### BRIEF
Through the end of the data below, output every line exactly, beginning with the line that contains "Image resolution: width=911".

### TASK INPUT
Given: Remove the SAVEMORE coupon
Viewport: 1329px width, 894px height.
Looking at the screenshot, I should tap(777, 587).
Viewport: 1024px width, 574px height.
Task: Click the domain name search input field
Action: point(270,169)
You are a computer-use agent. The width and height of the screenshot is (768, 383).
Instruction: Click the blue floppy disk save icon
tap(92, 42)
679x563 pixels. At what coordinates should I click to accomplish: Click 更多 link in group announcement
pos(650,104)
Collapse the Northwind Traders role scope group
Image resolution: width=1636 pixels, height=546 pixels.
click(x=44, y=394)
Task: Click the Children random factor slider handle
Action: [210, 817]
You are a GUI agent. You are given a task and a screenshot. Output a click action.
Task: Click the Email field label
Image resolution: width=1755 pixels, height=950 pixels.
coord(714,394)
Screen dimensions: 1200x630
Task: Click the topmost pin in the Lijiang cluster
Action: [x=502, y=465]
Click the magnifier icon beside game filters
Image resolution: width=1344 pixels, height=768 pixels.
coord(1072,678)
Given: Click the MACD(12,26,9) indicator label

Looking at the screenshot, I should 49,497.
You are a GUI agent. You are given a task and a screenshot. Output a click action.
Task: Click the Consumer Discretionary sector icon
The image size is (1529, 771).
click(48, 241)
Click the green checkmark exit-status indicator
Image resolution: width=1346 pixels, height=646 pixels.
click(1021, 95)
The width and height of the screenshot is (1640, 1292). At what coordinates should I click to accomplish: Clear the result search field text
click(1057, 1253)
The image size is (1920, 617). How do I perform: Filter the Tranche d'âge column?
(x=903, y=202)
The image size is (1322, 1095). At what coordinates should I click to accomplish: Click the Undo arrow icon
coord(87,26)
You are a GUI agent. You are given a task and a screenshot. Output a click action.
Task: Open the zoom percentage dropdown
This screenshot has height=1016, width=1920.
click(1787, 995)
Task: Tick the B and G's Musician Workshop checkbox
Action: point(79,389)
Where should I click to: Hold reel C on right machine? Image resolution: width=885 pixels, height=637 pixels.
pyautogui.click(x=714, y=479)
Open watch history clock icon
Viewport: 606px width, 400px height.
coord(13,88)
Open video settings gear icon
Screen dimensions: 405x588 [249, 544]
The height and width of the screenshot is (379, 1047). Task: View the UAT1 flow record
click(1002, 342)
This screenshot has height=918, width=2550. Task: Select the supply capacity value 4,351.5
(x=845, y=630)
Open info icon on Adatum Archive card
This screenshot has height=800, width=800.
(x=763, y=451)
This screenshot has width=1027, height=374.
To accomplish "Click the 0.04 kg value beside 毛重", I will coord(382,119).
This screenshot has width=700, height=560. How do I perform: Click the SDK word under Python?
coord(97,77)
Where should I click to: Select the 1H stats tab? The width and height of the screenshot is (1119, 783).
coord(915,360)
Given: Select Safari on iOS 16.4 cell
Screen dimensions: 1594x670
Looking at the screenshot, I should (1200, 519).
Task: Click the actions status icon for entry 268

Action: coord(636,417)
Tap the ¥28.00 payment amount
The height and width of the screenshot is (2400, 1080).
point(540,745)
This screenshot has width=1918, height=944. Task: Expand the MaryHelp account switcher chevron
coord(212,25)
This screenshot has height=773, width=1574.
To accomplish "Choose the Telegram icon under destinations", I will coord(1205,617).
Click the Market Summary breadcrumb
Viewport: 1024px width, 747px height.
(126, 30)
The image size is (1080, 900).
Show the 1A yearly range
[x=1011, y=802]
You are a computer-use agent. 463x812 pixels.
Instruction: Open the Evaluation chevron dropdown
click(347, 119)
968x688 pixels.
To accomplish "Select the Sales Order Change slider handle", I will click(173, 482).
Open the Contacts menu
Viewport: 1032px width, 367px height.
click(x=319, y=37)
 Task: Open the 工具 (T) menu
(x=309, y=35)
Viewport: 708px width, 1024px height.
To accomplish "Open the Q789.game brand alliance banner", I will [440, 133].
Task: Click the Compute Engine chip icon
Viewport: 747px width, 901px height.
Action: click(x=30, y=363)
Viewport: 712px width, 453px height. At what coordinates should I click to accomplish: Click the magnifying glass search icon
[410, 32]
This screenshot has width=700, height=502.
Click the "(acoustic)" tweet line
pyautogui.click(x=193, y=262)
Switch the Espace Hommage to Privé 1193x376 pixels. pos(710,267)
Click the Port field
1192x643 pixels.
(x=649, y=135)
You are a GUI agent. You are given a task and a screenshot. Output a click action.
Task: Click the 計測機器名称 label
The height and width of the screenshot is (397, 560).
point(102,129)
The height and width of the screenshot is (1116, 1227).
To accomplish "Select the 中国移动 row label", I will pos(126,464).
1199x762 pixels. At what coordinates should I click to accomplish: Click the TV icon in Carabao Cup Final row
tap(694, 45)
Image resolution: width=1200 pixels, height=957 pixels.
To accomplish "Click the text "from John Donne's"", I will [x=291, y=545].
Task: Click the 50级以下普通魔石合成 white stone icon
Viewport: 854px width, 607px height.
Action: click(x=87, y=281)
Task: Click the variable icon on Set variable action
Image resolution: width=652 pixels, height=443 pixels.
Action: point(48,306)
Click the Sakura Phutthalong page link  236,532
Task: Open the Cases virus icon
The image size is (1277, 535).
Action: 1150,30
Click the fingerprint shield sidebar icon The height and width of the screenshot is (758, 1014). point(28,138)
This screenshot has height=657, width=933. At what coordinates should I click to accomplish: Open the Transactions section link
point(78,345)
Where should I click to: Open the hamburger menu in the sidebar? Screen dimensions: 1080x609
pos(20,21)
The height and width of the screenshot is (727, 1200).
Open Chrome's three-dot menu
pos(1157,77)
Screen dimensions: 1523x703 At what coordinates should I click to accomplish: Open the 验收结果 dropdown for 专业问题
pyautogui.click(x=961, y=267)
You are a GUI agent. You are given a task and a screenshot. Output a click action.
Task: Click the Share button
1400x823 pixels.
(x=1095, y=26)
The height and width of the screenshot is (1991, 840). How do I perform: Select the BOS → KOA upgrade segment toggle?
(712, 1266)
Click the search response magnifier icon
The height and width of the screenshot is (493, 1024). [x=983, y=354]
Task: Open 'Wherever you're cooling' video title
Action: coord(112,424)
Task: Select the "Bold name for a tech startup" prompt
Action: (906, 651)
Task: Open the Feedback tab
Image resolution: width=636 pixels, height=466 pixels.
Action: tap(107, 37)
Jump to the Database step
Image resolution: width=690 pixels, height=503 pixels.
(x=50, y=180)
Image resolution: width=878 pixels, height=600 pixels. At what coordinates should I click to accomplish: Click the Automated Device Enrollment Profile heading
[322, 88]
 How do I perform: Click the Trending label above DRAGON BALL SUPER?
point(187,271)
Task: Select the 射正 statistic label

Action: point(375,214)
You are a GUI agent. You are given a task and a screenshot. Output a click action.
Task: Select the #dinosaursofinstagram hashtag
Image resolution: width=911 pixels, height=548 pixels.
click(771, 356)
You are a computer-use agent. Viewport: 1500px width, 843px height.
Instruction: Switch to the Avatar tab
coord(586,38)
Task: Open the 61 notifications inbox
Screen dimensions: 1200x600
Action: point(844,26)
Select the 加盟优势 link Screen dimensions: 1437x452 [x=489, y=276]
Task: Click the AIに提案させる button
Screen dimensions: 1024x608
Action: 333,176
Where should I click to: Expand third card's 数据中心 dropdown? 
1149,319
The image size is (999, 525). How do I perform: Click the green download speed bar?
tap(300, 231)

### COMPLETED EXERCISE
Image resolution: width=911 pixels, height=548 pixels.
click(771, 356)
You are a computer-use agent. Viewport: 1500px width, 843px height.
Instruction: Switch to the Avatar tab
coord(586,38)
Task: Open the 61 notifications inbox
Screen dimensions: 1200x600
Action: point(844,26)
Select the 加盟优势 link Screen dimensions: 1437x452 [x=489, y=276]
Task: Click the AIに提案させる button
Screen dimensions: 1024x608
Action: 333,176
Where should I click to: Expand third card's 数据中心 dropdown? 
1149,319
The image size is (999, 525). How do I perform: Click the green download speed bar?
tap(300, 231)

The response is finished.